Through examination of historical sources (documents and films) and scholarly research, we seek to understand the political, scientific, social, and economic underpinnings of the principles and cooperative activities of the international/global health field, its embedded cultural values, and its continuities and discontinuities (e.g. between international and global health).  The course provides a critical historical perspective on many of the contemporary concerns of global health, such as: the tensions around (bio)security and borders; humanitarianism, foreign policy, and development “assistance”; the role of international agencies and actors in shaping/responding to local versus global priorities and politics; and the struggle over global health’s techno-biological versus integrative-social justice paradigms of success.

Course Objectives

  1. To become familiar with a sample of recent and classic scholarship on the history of international health.
  2. To increase the ability to think critically about international health ideologies, institutions, and practices, past and present.
  3. To understand the contemporary fields of global and international health in historical perspective.
  4. To hone skills in oral discussion and debate, research, and writing.

Methods of Assessment

Class participation, including discussant role 20%
Briefing Memo 20%
Outline and Annotated Bibliography 10%
Paper presentation 15%
Final paper 35%
  • Discussant Role: Each week one or two students will be in charge of raising questions from the readings, leading discussion, and commenting on the films.
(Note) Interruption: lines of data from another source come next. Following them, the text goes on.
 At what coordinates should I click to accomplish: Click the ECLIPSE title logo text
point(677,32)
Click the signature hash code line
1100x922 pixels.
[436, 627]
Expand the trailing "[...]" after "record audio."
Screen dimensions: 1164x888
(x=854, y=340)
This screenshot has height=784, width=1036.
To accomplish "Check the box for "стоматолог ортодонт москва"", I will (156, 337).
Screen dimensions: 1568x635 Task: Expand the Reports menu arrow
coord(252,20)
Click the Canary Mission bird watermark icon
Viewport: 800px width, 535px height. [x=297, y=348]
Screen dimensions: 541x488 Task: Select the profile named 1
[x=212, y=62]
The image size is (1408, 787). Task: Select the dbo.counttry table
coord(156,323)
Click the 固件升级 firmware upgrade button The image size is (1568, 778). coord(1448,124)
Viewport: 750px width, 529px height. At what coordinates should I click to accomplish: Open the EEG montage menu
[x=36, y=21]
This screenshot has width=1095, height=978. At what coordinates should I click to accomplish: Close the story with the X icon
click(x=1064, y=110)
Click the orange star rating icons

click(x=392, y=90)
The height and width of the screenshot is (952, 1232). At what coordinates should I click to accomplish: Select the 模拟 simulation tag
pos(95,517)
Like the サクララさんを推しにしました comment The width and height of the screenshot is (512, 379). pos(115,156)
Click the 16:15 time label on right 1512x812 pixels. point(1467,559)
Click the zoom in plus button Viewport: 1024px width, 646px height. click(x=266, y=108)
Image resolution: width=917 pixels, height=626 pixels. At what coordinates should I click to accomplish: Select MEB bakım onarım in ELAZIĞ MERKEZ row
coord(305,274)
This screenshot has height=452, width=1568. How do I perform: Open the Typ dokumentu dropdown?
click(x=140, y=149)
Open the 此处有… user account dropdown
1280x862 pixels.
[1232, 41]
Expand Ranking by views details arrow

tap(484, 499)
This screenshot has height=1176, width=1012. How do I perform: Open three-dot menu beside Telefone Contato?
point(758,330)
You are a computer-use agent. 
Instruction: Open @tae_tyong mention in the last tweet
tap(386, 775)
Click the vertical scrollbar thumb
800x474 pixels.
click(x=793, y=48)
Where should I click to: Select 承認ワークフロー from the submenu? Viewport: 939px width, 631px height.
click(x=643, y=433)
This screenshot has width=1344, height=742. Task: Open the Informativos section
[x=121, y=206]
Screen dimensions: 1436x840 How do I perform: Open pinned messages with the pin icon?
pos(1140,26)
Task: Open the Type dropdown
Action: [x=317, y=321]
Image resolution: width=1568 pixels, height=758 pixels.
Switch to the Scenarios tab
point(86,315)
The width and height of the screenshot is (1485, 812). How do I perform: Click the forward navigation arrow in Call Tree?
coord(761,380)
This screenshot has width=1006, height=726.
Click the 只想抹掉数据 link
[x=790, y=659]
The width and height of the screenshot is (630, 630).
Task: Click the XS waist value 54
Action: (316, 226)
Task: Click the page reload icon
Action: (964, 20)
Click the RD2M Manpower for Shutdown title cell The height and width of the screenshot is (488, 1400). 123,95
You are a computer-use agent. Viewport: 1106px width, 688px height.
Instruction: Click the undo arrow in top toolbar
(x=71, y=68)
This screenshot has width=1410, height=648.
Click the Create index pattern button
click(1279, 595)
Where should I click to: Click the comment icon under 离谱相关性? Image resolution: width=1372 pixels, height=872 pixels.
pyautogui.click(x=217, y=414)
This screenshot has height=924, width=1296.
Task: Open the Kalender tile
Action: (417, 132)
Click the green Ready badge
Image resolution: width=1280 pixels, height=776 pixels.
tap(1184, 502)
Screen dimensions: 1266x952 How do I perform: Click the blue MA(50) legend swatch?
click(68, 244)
The student discussant(s) will have up to 10 minutes for an initial presentation (which should be analytical, NOT a summary of the readings) and should develop a 1-page handout for class members to accompany the discussion. Other students should come to class prepared with at least 2 questions or analytical points from the readings.
  • Colonial/International Health Officer Briefing Memo: Prepare a 3-5 page (typed, double-spaced, standard font and margins) briefing memo from the perspective of a late 19th or early 20th century medical officer justifying the importance of a particular international health activity or policy. The memo should be written to a high-level administrator in a colonial office or international organization and should outline the scope and nature of the initiative and provide a clear rationale for its implementation.  The memo should draw from events and experiences covered in the course readings but may also “invent” relevant (historically contextualized) details.
  • Research Paper 20-25 pages (typed, double-spaced, standard font and margins). Provide an in-depth historical analysis of any topic in the recent or distant past of international health.   Use newspapers, medical journals, images, and other available sources to reconstruct “all sides” of the story.   A more detailed description of the assignment will be distributed in class.

Assignments handed in after the due date will be penalized (unless an extension has been pre-approved).

Class Sessions

  1. Understanding the Past: (Why) Does it Matter for Global Health?
  2. Mind, Body, Race, and the Building of (Modern) Empire
  3. Missionaries of Health
  4. Institutionalizing International Health: Protecting Commerce/ Safeguarding Borders
  5. Industry, Research, and “Colonial” and “Tropical” Medicine
  6. Population and Health Part 1: The Imperial Context—Sex and Maternity

NO CLASS—READING WEEK

  1. Of Bugs and Cooperation: The Rockefeller model and its legacy
  2. The Rise of International Health Organizations and their Postwar Reordering
  3. WHO vs. Disease: The Big Campaigns – Malaria, Smallpox, and Polio
  4. Population and Health Part 2: The Cold War Context –Ideology, Reproduction, and Hot War Humanitarianism
  5. 26 Alma-Ata versus the Washington Consensus (International Financial Institutions’) approach to health
  6. With or Without Bono: Whose globe and whose health (and whose humanitarianism)?